Required task 1:
Transcribe the part of the blog post between "This was followed" and "hill to die on.", inclusive.

Passage:
--------------------
Tuesday, March 17, 2020

Joyfully At Home: Chapter 12 - Part Five

The next question in Jasmine Baucham's "Joyfully At Home" in the chapter on trying to explain why you are a stay-at-home daughter (SAHD) to everyone who thinks the young woman is crazy makes me laugh. 

To recap, the first question was "Shouldn't you be training for a career or a job?" was answered with "Nope, the only training I need is to be a wife and mother!". 

This was followed by the question "Ok, but what if you never marry or are widowed or need income as a married woman?" which was answered by "I'M GETTING MARRIED!  I WILL BE A HELPMEET!"

Personally, I'd probably wander off at that point. There's only so much you can do when someone has picked their hill to die on.

For someone who stuck around, the next question is surprisingly insightful - and not one I would have thought of.  Jasmine asks herself "But isn't being a helpmeet something that women are only supposed to do as a wife?".    That's a pretty important question in CP/QF land.  The Botkin Sisters - who were at one point good friends with Jasmine Baucham - spent a great deal of time in "It's (Not) That Complicated" explaining that women should be very careful around men because we tend to just attach ourselves as helpmeets randomly and wantonly to any single guy we meet.   Women are, apparently, closer to the free-living stage of molluscs than women are to being sensible adults.  Or perhaps we're more like leeches.  Hard saying - but not an attractive picture.
--------------------
Required task 2:
Find each line in the records that contains the string "width", and copy those lines. Case counts.

Provided entries:
--------------------
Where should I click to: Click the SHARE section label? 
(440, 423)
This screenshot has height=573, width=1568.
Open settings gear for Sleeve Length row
--------------------
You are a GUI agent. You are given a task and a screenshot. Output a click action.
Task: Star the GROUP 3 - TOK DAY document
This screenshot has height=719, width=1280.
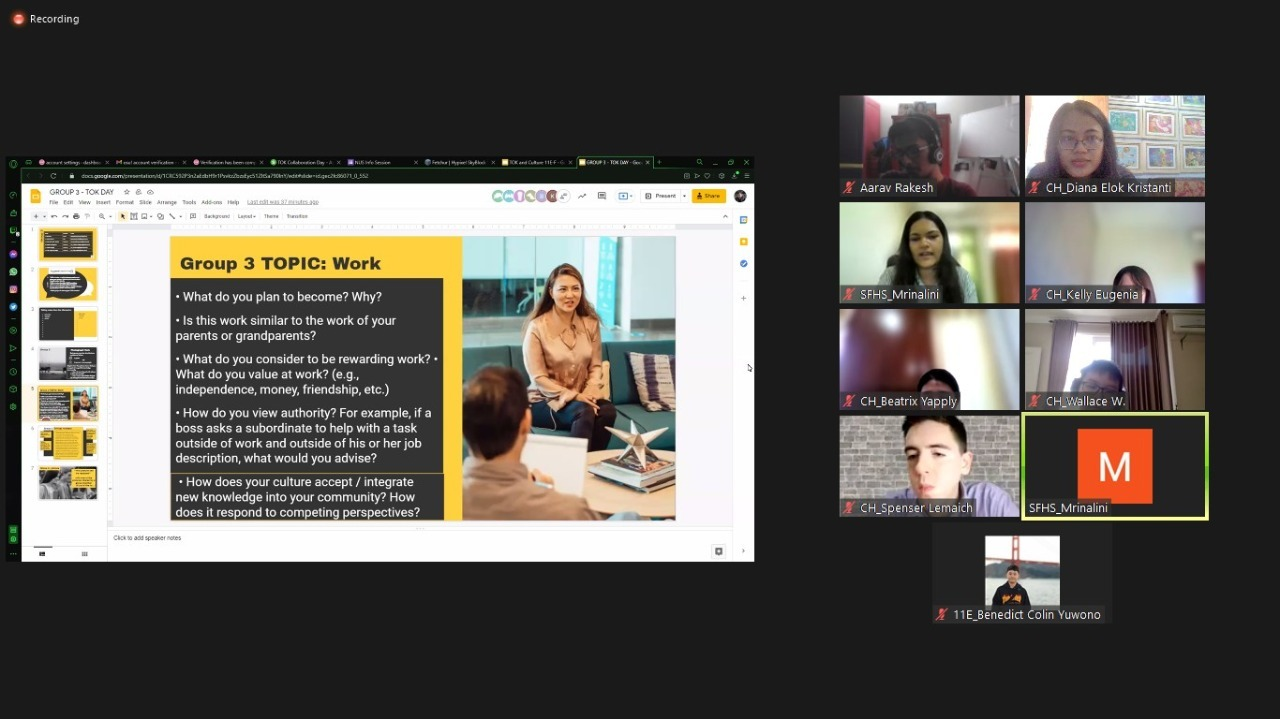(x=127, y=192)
--------------------
Answer 1:
This was followed by the question "Ok, but what if you never marry or are widowed or need income as a married woman?" which was answered by "I'M GETTING MARRIED!  I WILL BE A HELPMEET!"

Personally, I'd probably wander off at that point. There's only so much you can do when someone has picked their hill to die on.

Answer 2:
This screenshot has height=573, width=1568.
This screenshot has height=719, width=1280.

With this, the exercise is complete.